We talk about you and Nelson and Captain Jethro every day. The news in your last letter, the one we found at Gibraltar, was perfectly splendid. So you are to be married in June. And Galusha and I can’t come to your wedding; that is a shame. By the time we get back you will be so long settled in the cottage at the radio station that it won’t seem new at all to you. But it will be very new to us and we shall just love to see it and the new furniture and your presents and everything. We both think your father’s way of taking it perfectly splendid. I am glad he still won’t have a word to say to Marietta Hoag or her crowd of simpletons. Galusha says to tell your father that he must not feel in the least obliged to him for his help in exposing Marietta as a cheat. He says it was very good fun, really, and didn’t amount to much, anyway. You and I know it did, of course, but he always talks that way about anything he does. And your thanks and Captain Jethro’s pleased him very much.
Primmie writes that . . .
(A page omitted. See Primmie’s letter.)
Please keep an eye on her and see that she doesn’t set fire to the house or feed the corn to the cat and the liver to the hens, or some such foolishness. And don’t let her talk you deaf, dumb and blind.

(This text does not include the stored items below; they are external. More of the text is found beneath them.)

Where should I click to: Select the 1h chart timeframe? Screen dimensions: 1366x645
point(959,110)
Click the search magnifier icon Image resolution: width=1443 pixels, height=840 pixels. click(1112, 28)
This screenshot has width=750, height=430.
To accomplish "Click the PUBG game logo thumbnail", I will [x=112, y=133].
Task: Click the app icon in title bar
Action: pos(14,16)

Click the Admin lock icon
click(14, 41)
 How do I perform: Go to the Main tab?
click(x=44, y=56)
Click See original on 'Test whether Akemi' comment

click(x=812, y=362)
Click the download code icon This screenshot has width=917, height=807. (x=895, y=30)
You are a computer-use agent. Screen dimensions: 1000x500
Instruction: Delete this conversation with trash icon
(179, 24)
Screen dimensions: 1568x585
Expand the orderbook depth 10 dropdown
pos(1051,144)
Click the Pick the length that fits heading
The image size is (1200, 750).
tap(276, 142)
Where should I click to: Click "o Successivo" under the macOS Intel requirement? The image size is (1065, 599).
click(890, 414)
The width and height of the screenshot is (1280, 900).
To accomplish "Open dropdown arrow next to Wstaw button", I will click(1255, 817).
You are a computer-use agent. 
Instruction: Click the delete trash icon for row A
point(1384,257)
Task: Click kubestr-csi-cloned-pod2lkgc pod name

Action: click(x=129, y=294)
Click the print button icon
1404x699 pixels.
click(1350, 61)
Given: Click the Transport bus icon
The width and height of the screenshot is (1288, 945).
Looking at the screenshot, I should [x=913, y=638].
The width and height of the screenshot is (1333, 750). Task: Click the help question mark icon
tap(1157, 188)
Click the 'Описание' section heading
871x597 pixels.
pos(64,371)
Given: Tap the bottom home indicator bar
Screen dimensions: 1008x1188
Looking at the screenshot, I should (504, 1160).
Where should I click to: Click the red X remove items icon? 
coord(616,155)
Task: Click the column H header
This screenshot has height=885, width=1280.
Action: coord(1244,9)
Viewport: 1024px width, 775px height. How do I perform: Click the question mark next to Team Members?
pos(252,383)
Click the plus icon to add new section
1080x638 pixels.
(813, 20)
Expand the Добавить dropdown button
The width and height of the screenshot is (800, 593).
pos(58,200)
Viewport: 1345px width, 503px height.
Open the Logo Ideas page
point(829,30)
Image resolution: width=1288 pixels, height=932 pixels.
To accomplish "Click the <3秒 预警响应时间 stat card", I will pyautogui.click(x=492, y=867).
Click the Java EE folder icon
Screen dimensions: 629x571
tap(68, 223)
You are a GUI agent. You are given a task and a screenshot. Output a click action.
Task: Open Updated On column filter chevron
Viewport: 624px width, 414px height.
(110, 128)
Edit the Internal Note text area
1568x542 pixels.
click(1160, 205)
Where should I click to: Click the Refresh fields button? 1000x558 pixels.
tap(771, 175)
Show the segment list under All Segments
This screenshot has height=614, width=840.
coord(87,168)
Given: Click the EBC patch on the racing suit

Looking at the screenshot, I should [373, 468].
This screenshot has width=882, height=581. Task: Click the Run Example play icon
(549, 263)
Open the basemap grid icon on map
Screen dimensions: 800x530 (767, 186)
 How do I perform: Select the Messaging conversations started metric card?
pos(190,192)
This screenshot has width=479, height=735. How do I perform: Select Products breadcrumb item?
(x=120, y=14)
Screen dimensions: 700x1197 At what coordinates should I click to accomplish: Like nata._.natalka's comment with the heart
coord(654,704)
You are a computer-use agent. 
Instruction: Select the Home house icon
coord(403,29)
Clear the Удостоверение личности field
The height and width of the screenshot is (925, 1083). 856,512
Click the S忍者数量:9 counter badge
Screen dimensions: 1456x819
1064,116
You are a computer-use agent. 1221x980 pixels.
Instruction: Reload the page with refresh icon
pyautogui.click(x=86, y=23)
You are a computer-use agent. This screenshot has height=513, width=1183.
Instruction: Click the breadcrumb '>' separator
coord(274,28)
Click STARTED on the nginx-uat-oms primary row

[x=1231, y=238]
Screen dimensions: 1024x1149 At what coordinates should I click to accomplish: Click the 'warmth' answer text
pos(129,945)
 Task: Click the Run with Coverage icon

There! this letter is so long that I think it will have to go in a trunk, by express or freight or something. One week more and we start for upper Egypt, by water, up the Nile, at first, then on by automobiles. Yes, little American automobiles. Galusha says we shall use camels very little, for which I say “Hurrah, hurrah!” I cannot see myself navigating a camel—not for long, and it is such a high perch to fall from. Our love to you and Nelson and to your father. And oh, so very much to yourself. And we do wish we might come to your wedding. We shall be there in spirit—and that doesn’t mean Marietta’s kind of spirits, either.
Your affectionate friend,
Martha Bangs.
(A letter from Miss Primrose Cash to Mrs. Galusha Bangs.)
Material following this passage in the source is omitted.